From the data, return each line holding the word "Open".

═══ SUPPLIED DATA

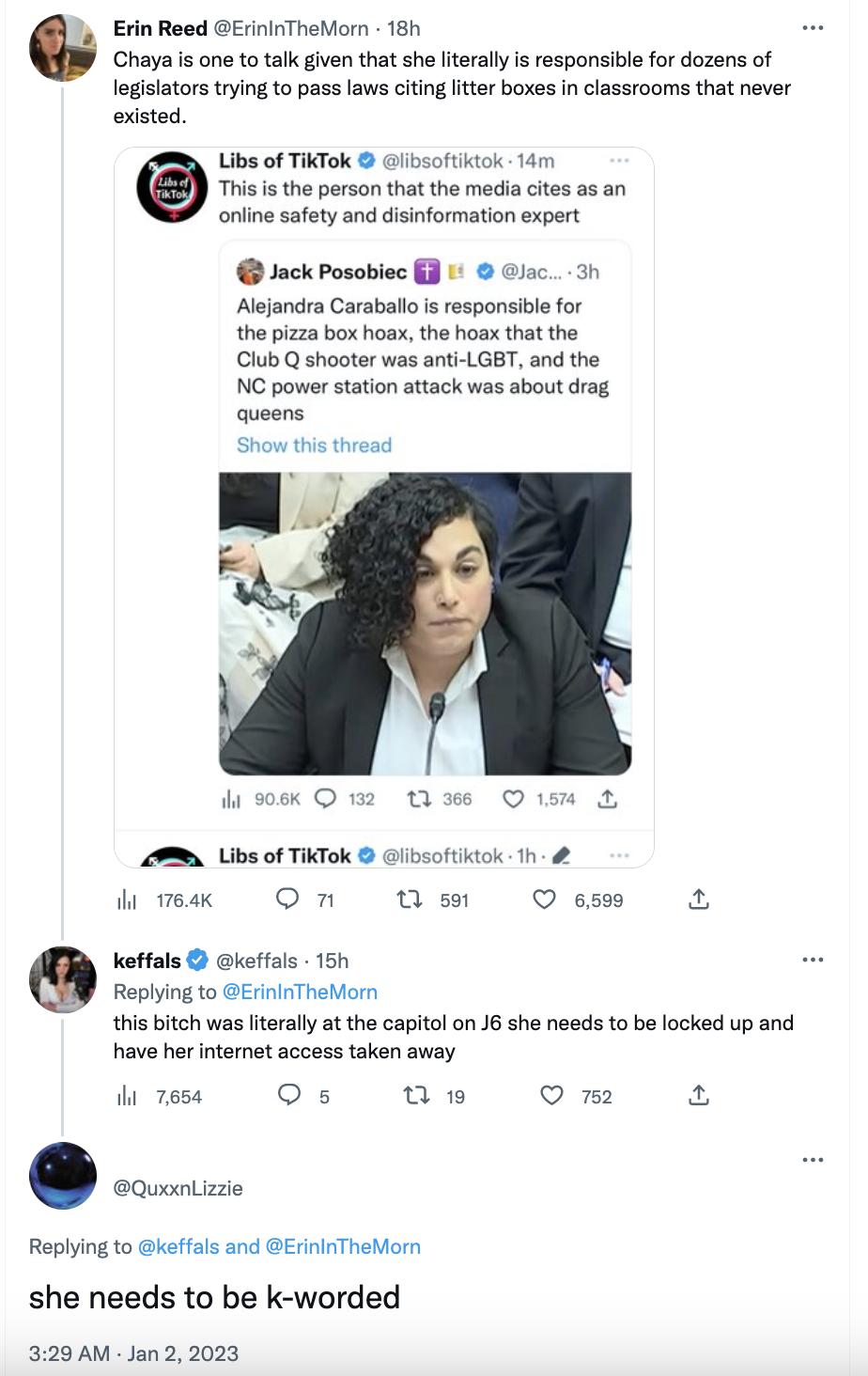
Task: Reply to Erin Reed's tweet
Action: click(287, 900)
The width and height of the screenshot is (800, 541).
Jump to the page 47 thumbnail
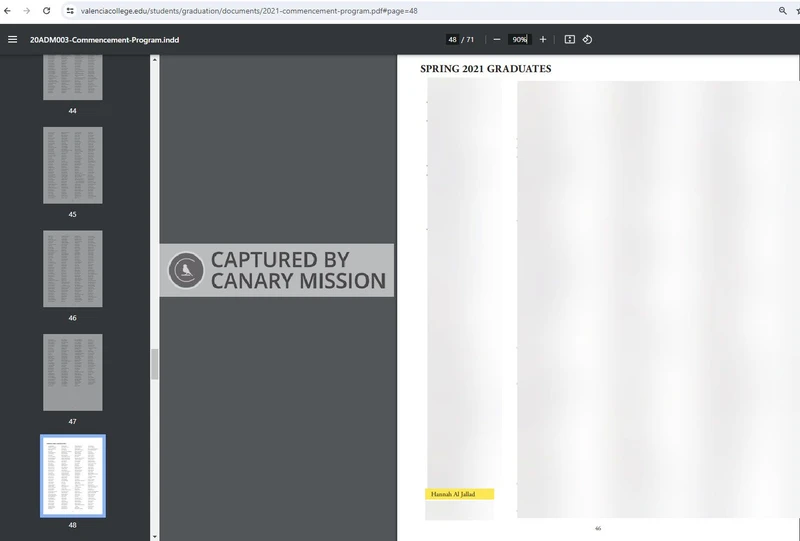click(x=72, y=372)
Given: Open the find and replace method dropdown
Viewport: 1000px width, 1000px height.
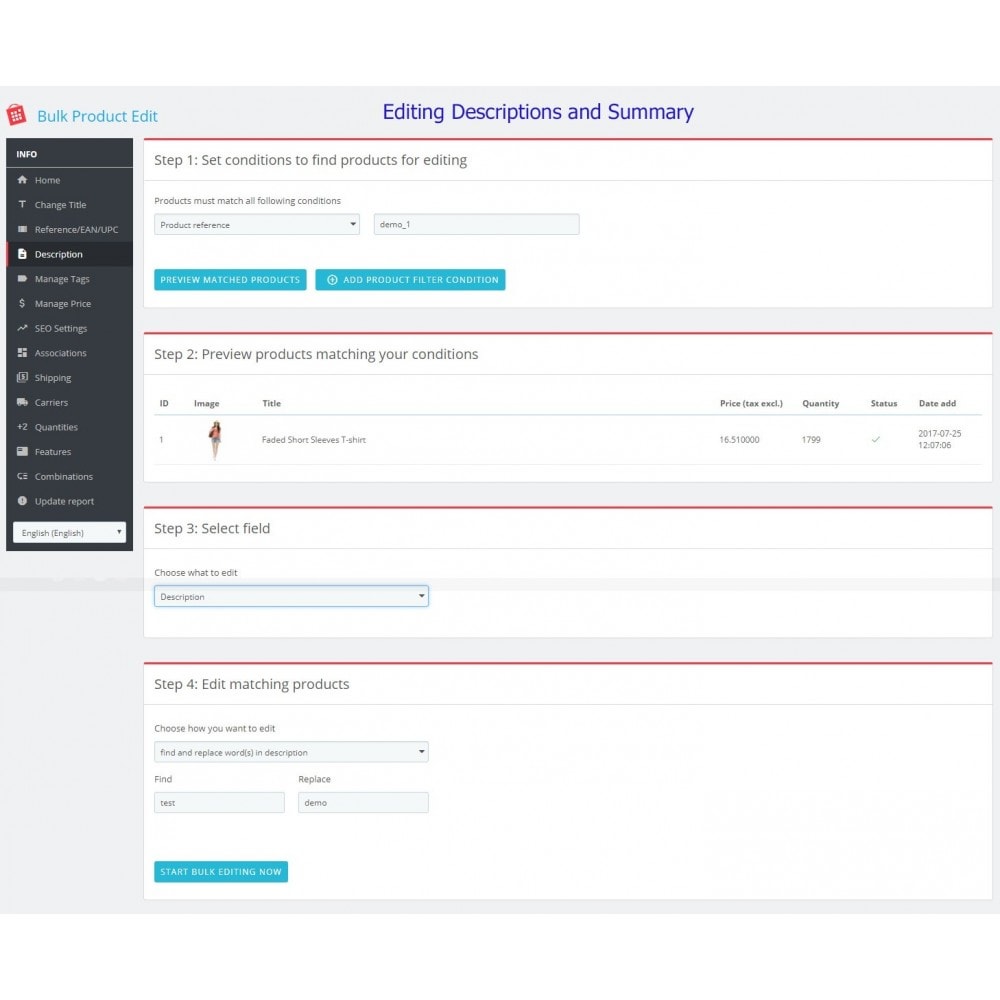Looking at the screenshot, I should pos(291,752).
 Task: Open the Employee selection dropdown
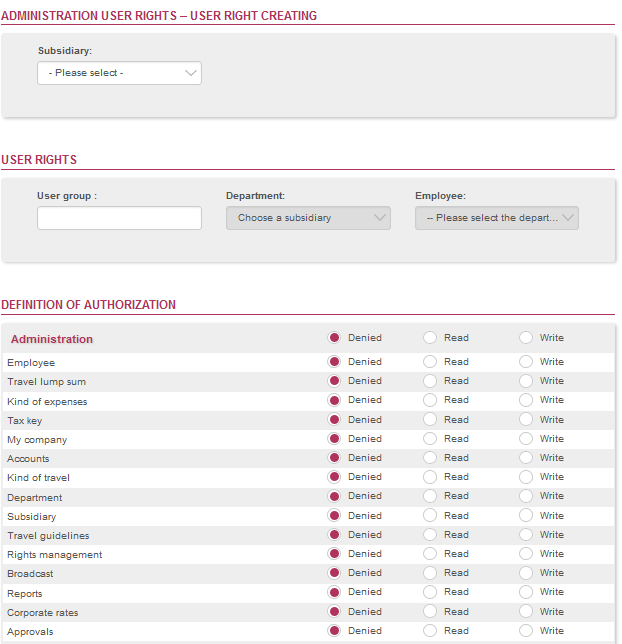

══════

OUTPUT BELOW:
Given: Open the find and replace method dropdown
 Task: Open the Employee selection dropdown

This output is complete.